All times Pacific
Karen is the Director of Windz Centre. She is an institute faculty teaching many of the Windz workshops and certificate programs. She organizes and designs training, oversees research projects, provides narrative therapy supervision and consults and trains walk-in clinics. For over 16 years, Karen supervised and provided single session therapy at a walk-in therapy clinic. Karen has provided consultation and clinical training to many organizations in Ontario, across Canada, and internationally regarding re-structuring service pathways to include brief services such as walk-in clinics. She has been teaching narrative and brief narrative therapy for over 30 years and is a therapist with 36 years of experience working with children and families. Karen has contributed numerous publications regarding applications of brief narrative therapy and research in brief services and walk-in therapy. She co-authored the Brief Services policy paper for the Ontario Centre of Excellence for Child and Youth Mental Health (Duvall, J., Young, K., Kays-Burden, A., 2012), No more, no less: Brief Mental Health Services for Children and Youth. Karen was the lead in the first in Ontario Brief Services Evaluation Project, 2014, a multi-organization evaluation of brief services. Karen has a great deal of knowledge and passion for narrative practices and is one of the few trainers who can teach the traditional aspects of the approach and new evolutions in the thinking. She has particular expertise in the application of narrative in brief and walk-in therapies. Karen is regarded as a trainer who conveys narrative ideas in very clear and useable ways.

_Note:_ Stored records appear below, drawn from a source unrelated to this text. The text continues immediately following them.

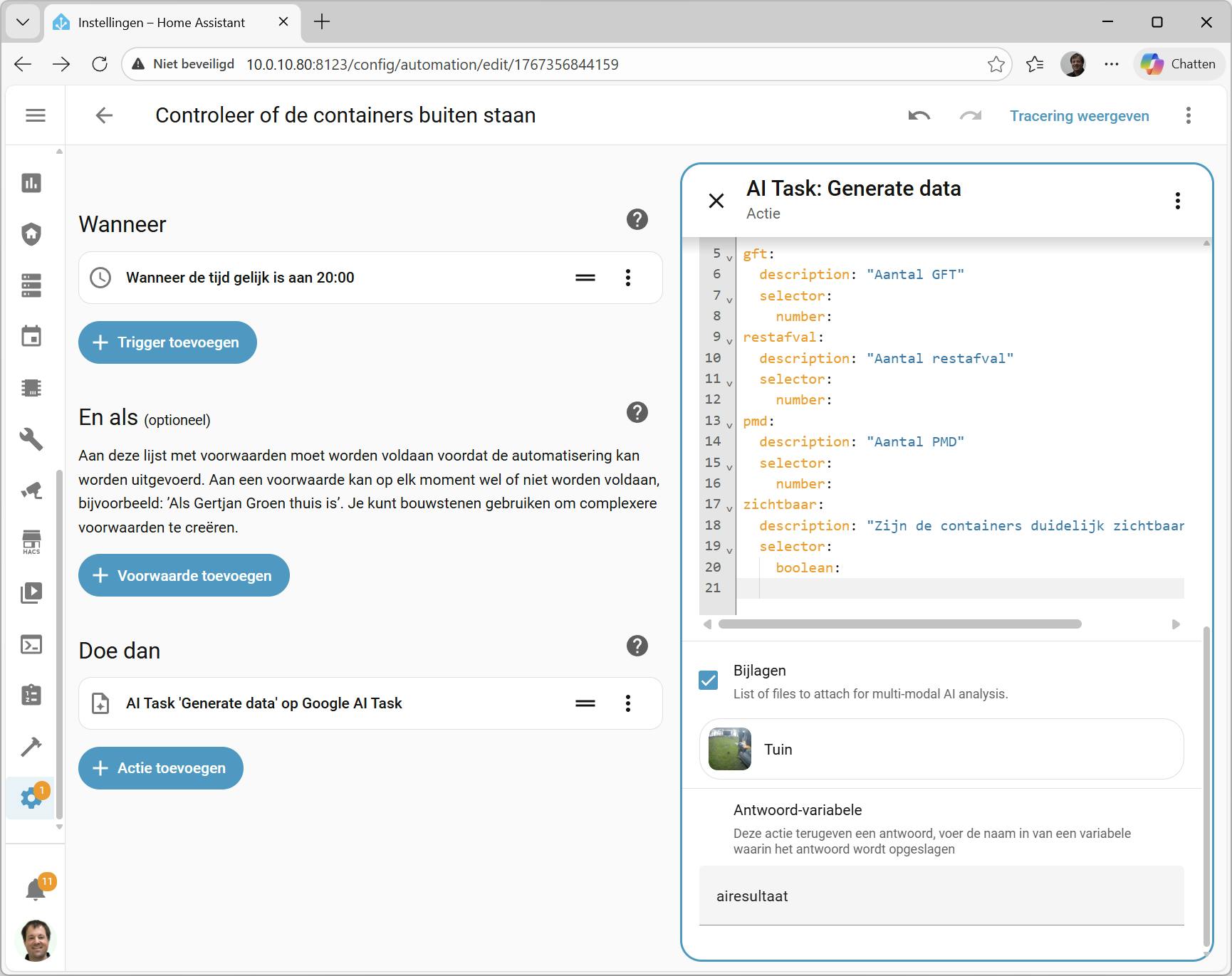Open the AI Task panel three-dot menu
The width and height of the screenshot is (1232, 976).
(x=1177, y=201)
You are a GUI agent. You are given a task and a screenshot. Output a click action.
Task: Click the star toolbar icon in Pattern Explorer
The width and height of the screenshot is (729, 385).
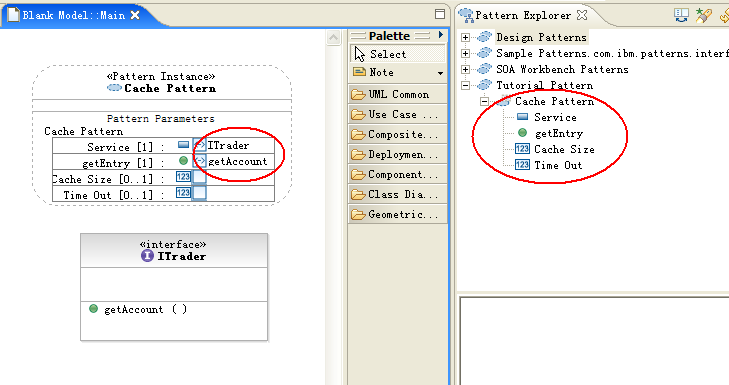click(703, 15)
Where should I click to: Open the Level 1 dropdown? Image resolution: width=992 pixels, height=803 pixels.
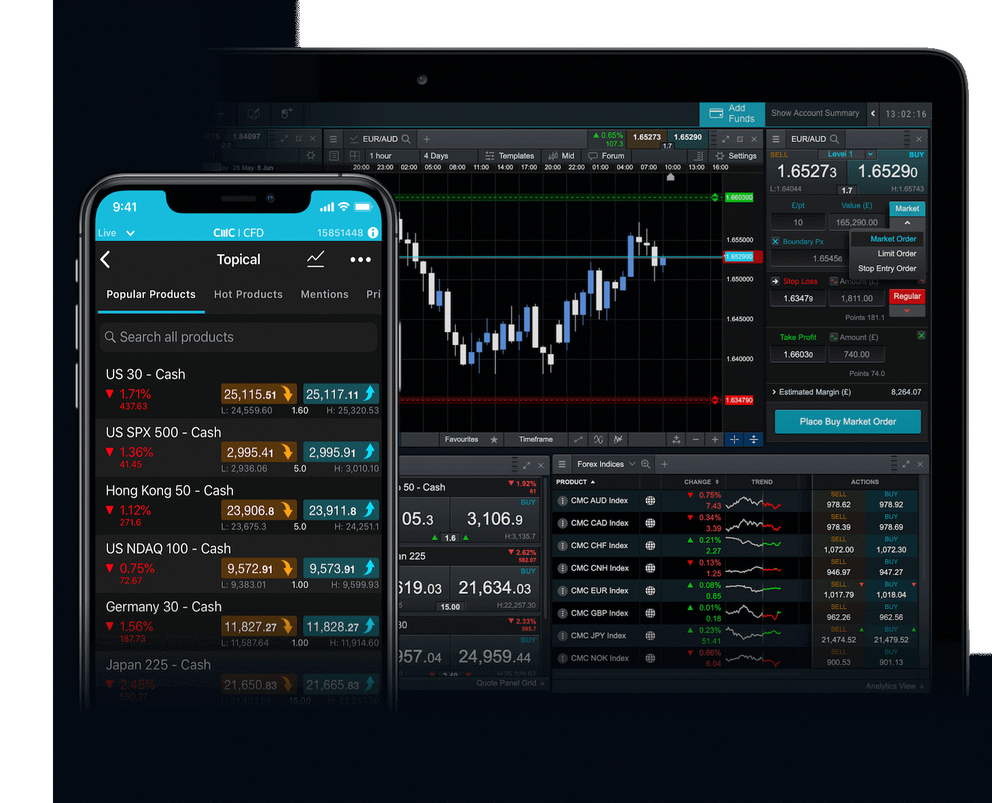(x=869, y=153)
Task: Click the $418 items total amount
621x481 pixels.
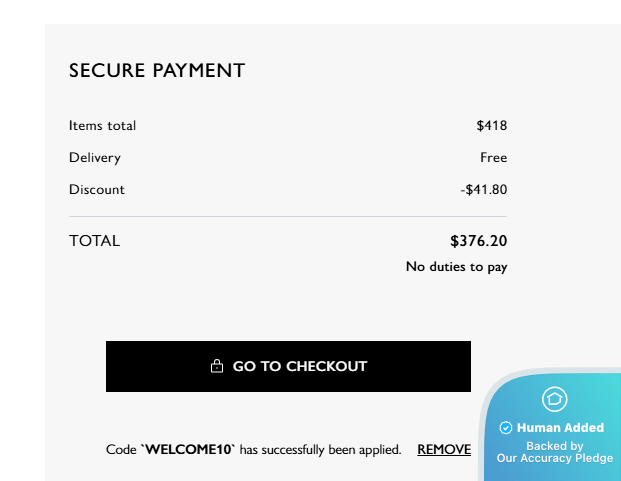Action: click(x=492, y=126)
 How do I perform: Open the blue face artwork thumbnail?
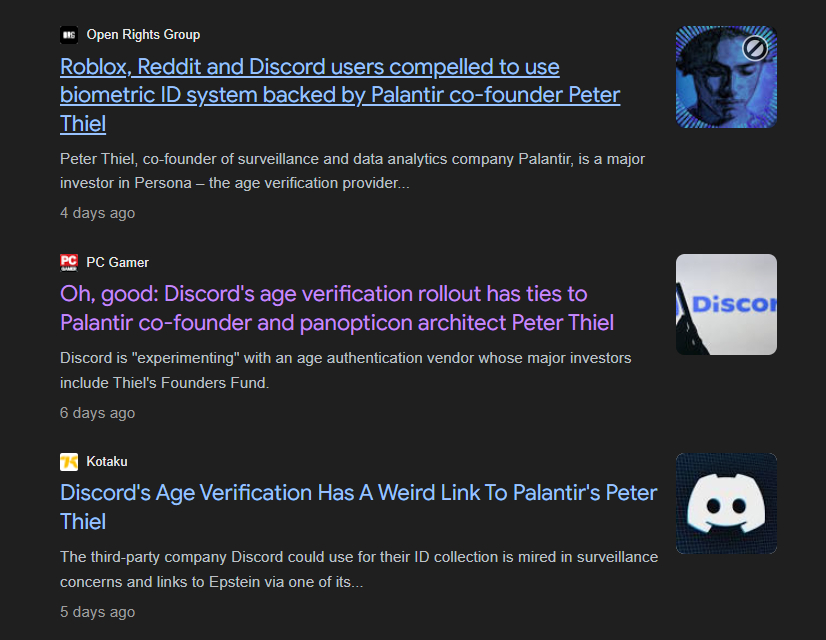(x=726, y=77)
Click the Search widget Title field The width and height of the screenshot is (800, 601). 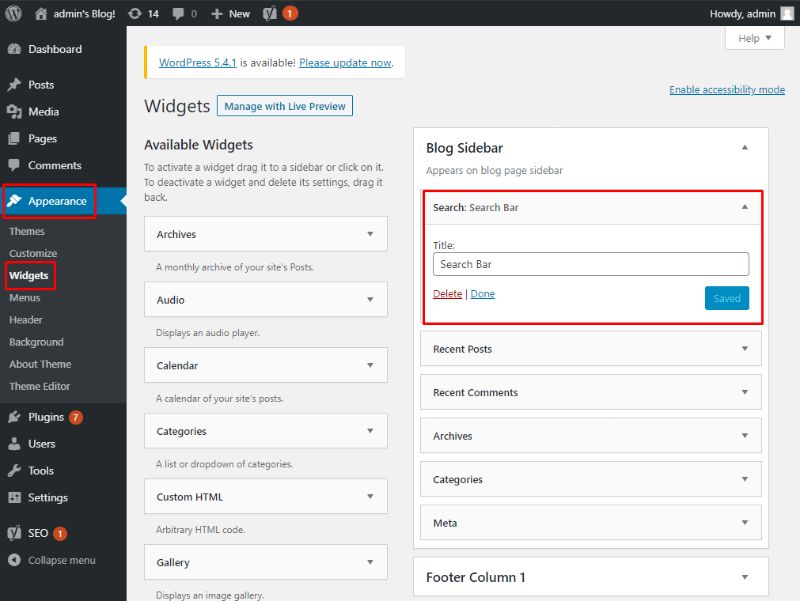[590, 264]
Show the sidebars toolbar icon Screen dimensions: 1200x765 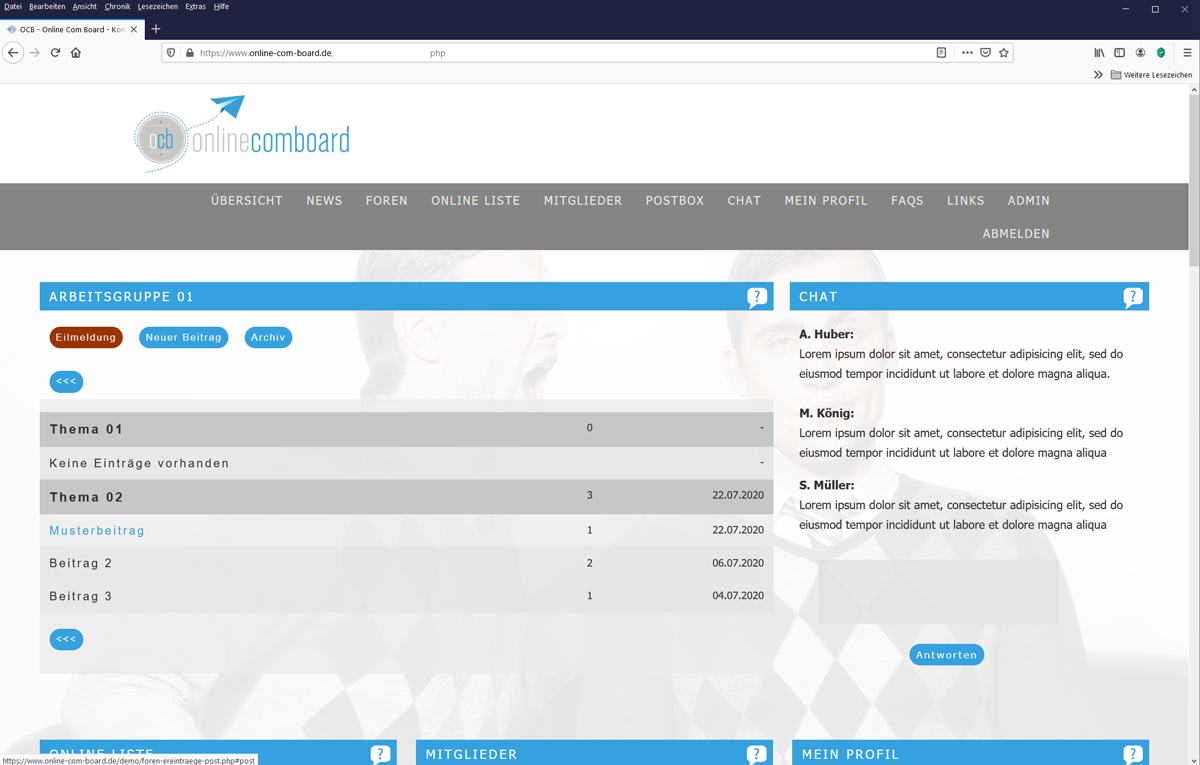tap(1119, 53)
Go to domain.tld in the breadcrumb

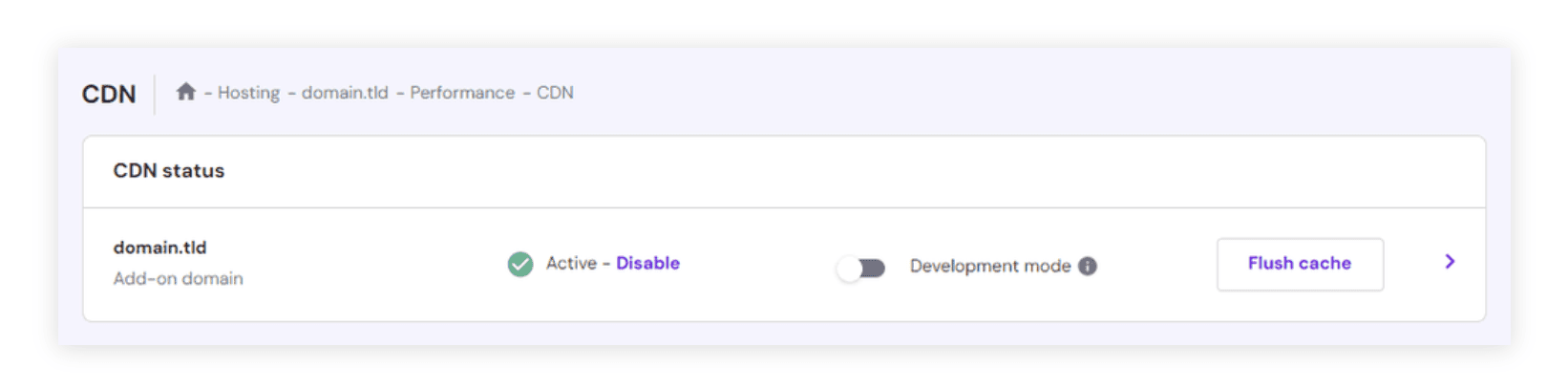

Akansha Vaswani Bye, PhD, is an Acting Assistant Professor in the SPIRIT Lab (stands for Supporting Psychosis Innovation through Research, Implementation and Training) at the Department of Psychiatry and Behavioral Sciences at the University of Washington School of Medicine. She grew up in Mumbai and her first learnings as a professional came from individuals and families navigating developmental disabilities. Early in her career, she was introduced to the principles of family-centered care, early intervention, and community-based advocacy. Her interest in narrative practices and systemic change has been at the forefront as she moved into spaces as a researcher, clinician, consultant, and trainer. Her doctoral work focused on drivers of institutional corruption in psychiatry and solutions for reform, particularly the practice of deprescribing and rational prescribing grounded in informed consent. Her current research and implementation work is focused on supporting communities impacted by psychosis, building the family peer workforce, and developing and disseminating culturally responsive principles and practices. She is particularly interested in non-pathologizing interventions and interventions that account for the impact of structural and social determinants of health. Currently, her clinical work is located at the Madison Clinic, a primary care clinic for people living with HIV/AIDS.